Published January 6, 2022
The much-needed rain rids the city of pollutants. — White Star / M. Arif
The much-needed rain rids the city of pollutants. — White Star / M. Arif

LAHORE: With more than, on average, 20 millimeters of rain lashing the entire Punjab in the last 24 hours, it not only broke weeks long dry spell, refreshed weather, pulled pollution levels down and supplemented much needed water supply for standing crops.

According to the weather pundits, the current rain-producing system is now drifting towards India, but another system is following that would persist for another four days over the province and keep causing rains.

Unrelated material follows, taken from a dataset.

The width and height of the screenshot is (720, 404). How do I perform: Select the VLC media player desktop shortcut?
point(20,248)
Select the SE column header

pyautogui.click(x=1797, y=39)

According to the Met officials, the current system produced rain 20 to 40 millimeters of rains all over the Punjab in the last 24 hours (Wednesday). “Lahore had 37 millimeters of rain by 6pm on Wednesday, and it was expected to continually shower for next three days before the entire system moves towards India. However, another longer cloud system would replace it by Thursday morning — means more rains for the country and province,” says one of the officials.

Though the rain caused problems for low lying areas farmers, however, were the happiest lot. With country suffering over 30 per cent water shortage, and wheat crop being at crucial stage, this spell could not have been timelier.

“With late sown wheat in the central Punjab region even partially missing first watering due to canal closure, the crop was in for trouble,” explains Abad Khan – a farmer from the central region of the province. It will benefit the crop in three ways: water supplement, nitrogenous impact, and making urea application effective. It will not only save farmers millions of rupees, which, they, otherwise, had to spent on pumping out water for crops, rain would also push moisture levels up and sustain them for a longer period of time to keep the crop healthy. It will not only benefit wheat, but sugarcane and fodder as well.

Despite 24-hour rain, the pollution level in the city remained in the “unhealthy” category. According to the private agencies, the city pollution was still 153 – though much reduced if compared with around 500 marks on bad days, but still fell in the “unhealthy” category.

On Wednesday, rain was heavy and wind speed was around 18 kilometers per hour. Both, rain and wind are environment sweepers but were not able to do so in case of Lahore and most of the province. Only its northern areas like Rawalpindi and Islamabad saw the levels dropping below 100 mark. The rest of the province was much above that level, and unhealthy for humans. Right now, there is no stubble burning and brick kilns adding to pollution. It means vehicular pollution itself is enough to keep environment unclean and must be dealt as the culprit, he concludes.